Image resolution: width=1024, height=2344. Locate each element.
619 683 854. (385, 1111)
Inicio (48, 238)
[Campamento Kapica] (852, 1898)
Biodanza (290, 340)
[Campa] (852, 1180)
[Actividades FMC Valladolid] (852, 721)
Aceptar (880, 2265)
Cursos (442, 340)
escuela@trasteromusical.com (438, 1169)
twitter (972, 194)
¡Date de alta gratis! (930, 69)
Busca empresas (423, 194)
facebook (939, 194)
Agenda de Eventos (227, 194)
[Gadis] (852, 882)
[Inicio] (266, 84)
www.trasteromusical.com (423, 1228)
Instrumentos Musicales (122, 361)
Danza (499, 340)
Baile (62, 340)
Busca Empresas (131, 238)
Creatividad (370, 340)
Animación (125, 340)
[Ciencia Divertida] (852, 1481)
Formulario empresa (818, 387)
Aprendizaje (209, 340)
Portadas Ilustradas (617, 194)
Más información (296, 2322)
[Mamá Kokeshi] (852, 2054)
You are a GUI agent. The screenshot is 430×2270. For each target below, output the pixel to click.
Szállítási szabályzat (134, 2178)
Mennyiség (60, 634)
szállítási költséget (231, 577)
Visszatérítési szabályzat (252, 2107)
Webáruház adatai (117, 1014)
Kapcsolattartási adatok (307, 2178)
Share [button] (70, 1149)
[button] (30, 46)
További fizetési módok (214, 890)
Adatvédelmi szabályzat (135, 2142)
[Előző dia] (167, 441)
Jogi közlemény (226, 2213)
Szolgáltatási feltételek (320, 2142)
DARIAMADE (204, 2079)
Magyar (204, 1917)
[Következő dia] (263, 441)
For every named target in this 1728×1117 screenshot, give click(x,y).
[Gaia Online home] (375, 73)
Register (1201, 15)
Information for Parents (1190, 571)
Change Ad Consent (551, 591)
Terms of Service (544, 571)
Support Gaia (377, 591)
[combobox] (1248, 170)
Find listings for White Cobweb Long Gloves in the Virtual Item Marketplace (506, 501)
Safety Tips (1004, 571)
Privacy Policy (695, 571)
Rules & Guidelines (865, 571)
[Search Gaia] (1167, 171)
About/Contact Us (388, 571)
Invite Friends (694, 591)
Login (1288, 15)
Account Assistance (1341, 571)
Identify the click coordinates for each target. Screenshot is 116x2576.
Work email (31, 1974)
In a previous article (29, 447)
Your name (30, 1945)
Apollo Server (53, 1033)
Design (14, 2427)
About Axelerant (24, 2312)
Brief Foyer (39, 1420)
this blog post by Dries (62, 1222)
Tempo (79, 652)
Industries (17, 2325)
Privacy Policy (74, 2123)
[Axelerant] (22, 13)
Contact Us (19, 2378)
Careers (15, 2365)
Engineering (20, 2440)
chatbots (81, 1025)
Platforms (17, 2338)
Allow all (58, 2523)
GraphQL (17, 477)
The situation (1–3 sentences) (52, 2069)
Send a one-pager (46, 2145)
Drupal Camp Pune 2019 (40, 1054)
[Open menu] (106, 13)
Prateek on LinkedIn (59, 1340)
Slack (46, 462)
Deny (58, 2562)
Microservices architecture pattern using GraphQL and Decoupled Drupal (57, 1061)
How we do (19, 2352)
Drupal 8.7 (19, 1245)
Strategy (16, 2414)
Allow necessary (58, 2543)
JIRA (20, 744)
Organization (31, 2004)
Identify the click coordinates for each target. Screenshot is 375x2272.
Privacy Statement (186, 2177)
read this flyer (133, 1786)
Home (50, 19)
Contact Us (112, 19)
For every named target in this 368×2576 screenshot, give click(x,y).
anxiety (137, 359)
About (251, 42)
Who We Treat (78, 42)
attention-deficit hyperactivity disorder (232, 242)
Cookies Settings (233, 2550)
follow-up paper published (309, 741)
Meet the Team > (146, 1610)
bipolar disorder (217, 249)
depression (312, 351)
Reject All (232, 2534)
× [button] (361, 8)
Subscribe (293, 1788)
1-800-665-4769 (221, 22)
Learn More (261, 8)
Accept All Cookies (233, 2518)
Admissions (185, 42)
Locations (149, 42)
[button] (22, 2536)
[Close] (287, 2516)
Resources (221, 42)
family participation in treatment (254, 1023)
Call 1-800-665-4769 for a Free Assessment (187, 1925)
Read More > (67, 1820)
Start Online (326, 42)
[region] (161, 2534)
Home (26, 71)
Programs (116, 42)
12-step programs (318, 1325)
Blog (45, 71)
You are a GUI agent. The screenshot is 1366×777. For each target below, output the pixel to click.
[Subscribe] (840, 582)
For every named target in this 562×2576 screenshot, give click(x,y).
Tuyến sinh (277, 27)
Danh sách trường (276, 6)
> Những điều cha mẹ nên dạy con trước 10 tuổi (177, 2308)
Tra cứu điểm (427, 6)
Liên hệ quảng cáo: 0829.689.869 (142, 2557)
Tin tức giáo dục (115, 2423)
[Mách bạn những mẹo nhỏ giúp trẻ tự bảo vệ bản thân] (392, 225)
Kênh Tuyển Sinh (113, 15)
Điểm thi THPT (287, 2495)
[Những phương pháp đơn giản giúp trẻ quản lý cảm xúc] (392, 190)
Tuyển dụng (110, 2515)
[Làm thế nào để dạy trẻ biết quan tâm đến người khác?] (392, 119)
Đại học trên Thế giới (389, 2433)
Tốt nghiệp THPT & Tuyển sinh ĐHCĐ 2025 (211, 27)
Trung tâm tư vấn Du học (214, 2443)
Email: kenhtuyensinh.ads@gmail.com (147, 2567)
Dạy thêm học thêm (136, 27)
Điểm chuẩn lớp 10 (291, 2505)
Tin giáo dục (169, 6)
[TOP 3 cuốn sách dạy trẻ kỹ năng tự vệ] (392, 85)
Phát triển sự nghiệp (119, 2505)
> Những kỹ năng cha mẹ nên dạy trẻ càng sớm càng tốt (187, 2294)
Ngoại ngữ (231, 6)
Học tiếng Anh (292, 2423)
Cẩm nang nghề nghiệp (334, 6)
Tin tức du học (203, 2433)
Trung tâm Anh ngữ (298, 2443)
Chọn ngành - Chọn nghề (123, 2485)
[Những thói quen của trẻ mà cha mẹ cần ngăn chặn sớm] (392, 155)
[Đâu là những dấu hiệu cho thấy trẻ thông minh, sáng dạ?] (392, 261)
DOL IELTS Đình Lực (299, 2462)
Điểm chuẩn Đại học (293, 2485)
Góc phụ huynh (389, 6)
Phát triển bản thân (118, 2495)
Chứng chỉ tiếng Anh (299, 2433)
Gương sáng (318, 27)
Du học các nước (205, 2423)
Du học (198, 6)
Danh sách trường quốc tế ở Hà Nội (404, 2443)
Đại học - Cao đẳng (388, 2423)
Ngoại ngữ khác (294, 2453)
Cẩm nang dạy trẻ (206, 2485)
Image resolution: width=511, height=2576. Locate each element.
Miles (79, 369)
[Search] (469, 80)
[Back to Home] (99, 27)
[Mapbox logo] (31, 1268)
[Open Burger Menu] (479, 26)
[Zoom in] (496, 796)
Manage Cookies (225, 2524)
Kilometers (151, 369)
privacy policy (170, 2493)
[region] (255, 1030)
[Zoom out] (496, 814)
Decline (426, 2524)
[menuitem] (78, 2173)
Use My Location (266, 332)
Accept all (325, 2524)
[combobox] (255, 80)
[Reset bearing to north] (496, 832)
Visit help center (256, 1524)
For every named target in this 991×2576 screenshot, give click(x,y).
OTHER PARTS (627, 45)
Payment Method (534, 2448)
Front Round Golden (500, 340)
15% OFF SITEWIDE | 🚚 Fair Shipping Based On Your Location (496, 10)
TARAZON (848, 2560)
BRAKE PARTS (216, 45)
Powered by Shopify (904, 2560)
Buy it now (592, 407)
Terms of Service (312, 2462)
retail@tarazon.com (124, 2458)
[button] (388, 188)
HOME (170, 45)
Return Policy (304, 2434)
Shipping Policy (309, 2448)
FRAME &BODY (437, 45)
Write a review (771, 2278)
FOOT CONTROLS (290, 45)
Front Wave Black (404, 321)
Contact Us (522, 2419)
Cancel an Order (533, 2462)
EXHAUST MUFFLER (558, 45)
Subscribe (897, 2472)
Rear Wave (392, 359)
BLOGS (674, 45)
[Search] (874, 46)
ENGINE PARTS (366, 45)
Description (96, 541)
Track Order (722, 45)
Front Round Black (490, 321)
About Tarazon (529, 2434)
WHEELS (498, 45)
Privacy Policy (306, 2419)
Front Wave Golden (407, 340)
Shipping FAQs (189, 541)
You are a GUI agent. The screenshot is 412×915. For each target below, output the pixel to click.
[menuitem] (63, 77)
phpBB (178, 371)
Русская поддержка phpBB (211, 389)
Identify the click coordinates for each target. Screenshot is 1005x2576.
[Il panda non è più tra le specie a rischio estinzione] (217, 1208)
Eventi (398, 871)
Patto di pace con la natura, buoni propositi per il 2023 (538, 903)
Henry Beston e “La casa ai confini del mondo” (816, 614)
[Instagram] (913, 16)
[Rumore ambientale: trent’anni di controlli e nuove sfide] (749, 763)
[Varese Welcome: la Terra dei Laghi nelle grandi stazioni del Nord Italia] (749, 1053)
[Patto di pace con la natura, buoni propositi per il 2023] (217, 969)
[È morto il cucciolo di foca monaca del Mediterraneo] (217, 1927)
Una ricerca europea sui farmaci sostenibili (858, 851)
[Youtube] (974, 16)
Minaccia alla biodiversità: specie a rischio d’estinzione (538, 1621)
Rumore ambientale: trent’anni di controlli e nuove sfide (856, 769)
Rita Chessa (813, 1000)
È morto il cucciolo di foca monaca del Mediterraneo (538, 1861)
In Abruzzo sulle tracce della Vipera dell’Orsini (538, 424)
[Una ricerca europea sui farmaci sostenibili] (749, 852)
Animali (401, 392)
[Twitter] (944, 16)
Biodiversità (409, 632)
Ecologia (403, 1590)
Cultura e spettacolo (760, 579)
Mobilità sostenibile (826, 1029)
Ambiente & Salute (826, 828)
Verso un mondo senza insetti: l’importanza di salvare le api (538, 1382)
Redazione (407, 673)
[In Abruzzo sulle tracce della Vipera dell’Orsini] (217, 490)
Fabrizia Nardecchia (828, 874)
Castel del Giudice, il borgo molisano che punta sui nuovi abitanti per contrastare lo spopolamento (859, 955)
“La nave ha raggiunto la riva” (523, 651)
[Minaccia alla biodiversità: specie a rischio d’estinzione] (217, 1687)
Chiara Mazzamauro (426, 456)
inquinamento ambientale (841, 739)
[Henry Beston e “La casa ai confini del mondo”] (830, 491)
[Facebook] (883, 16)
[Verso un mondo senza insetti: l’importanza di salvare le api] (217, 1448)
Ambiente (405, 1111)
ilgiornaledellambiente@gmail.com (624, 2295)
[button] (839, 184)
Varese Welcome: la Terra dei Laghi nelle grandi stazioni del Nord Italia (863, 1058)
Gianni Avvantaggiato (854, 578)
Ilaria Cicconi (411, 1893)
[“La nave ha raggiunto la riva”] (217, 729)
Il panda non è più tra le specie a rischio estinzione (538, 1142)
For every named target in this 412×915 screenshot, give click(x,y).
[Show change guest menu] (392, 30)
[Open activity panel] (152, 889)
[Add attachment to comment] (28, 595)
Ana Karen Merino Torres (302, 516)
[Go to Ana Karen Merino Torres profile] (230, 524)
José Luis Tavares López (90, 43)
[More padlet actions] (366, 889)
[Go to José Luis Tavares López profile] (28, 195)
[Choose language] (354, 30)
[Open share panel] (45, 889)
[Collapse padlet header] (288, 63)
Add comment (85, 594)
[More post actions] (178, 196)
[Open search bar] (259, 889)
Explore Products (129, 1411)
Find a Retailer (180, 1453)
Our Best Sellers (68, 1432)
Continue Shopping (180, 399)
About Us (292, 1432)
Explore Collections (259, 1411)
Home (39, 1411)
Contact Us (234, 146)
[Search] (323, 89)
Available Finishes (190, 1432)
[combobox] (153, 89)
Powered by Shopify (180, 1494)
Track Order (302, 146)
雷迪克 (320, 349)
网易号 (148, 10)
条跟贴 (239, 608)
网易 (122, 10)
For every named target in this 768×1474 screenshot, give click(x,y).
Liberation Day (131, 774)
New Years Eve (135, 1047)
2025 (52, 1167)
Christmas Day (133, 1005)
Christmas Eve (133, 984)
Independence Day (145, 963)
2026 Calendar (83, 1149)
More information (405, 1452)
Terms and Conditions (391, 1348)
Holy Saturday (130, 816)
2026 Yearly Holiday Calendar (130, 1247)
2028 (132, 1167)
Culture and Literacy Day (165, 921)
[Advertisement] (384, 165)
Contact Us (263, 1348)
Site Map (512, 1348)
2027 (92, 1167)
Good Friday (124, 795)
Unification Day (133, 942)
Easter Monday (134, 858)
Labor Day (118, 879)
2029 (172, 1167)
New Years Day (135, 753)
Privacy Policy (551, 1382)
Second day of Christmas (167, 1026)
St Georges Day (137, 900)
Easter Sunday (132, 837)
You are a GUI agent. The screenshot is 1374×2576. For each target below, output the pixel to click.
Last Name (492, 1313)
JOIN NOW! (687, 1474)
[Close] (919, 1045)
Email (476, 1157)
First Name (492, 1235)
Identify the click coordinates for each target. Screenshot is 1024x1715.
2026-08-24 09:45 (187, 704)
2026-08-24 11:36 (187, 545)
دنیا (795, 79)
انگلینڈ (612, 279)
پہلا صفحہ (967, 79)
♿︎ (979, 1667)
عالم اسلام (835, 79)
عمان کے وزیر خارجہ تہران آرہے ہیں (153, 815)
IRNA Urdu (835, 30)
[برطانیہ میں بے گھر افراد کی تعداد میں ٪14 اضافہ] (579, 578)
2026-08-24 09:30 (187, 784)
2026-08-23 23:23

** Action item **
Count the lines of the material holding "Tavares". Report the number alone.

** Answer section **
2